### What is asked
Copy the swarm theory blog post from "I think I will" and stop after "it so much.". In that copy, change "drawer" to "compartment".

[Begin Document segment]

I continue working on the hypothesis that technological change that has been going on in our civilisation at least since 1960 is oriented on increasing urbanization of humanity, and more specifically on effective, rigid partition between urban areas and rural ones. I have been meditating on the main threads which I opened up in my previous update entitled ‘City slickers, or the illusion of standardized social roles’. One conclusion comes to my mind, as both an ethical, and a praxeological precept: we, humans, we should really individuate the s**t out of our social roles. Both from the point of individual existence, and that of benefiting to the society we live in, it is of utmost importance to develop unique skillsets in ourselves. Each of us is a distinct experiment in the broad category of ‘human beings’. The more personal development each of us achieves in one’s own individual existence, the further we can advance that local experiment of ours. Standardizing ourselves serves just the purpose of coordination with others, and that of short-term hierarchical advancement. The marginal gains of standardizing our own behaviour tend rapidly towards zero, once we are past the point of efficient coordination.
I think I will be weaving that thought into a lot of my writing. It is one of those cases when science just nails something already claimed as philosophical claim. What science? This time, I will be developing on the science known as ‘swarm theory’, and I will try to bridge between that theory and my meditations on human individuation. The swarm theory – which you can study by yourself by reading, e.g. Xie, Zhang & Yang 2002 ; Poli, Kennedy & Blackwell 2007 ; Torres 2012, and Stradner et al. 2013 – takes empirical observations of swarm animals, such as bees, wasps, ants, and applies those observations to the programming of robots and neural networks, just as to studying cooperation in human societies. It is one of those eclectic approaches, hard to squeeze into any particular drawer, in the huge cabinet of science, and this is precisely why I appreciate it so much.
The basic observation of the swarm theory is that collective coordination is based on functional coupling of individual actions. Coupling means that action of the social entity A provokes action in the social entity B, and it can provoke action in three distinct patterns: random, correlated, and coordinated (AKA fixed). Random coupling happens when my action (I am the social entity A) makes someone else do something, but at the moment of performing my action I haven’t the faintest idea how that other person will react. I just know that they are bound to react someone. Example: I walk into a bar and I start asking complete strangers whether they are happy with their lives. Their range of reactions can stretch from politely answering they are truly happy, thank you so much for asking, through telling me to f**k off, all the way up to punching my face.

[End Document segment]
[Begin Information supplied]

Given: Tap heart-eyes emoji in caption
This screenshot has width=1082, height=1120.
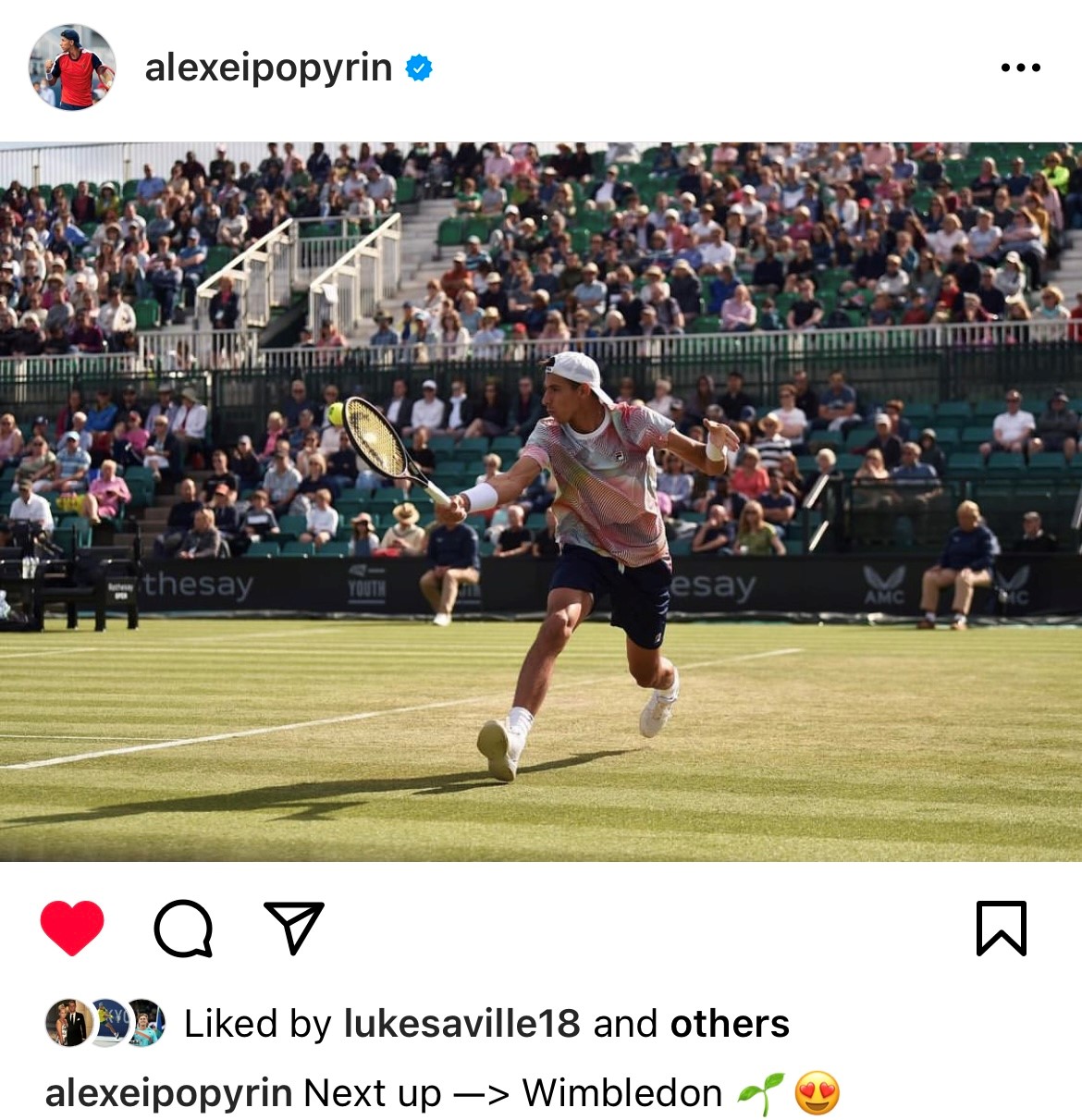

[End Information supplied]

### Answer to this problem
I think I will be weaving that thought into a lot of my writing. It is one of those cases when science just nails something already claimed as philosophical claim. What science? This time, I will be developing on the science known as ‘swarm theory’, and I will try to bridge between that theory and my meditations on human individuation. The swarm theory – which you can study by yourself by reading, e.g. Xie, Zhang & Yang 2002 ; Poli, Kennedy & Blackwell 2007 ; Torres 2012, and Stradner et al. 2013 – takes empirical observations of swarm animals, such as bees, wasps, ants, and applies those observations to the programming of robots and neural networks, just as to studying cooperation in human societies. It is one of those eclectic approaches, hard to squeeze into any particular compartment, in the huge cabinet of science, and this is precisely why I appreciate it so much.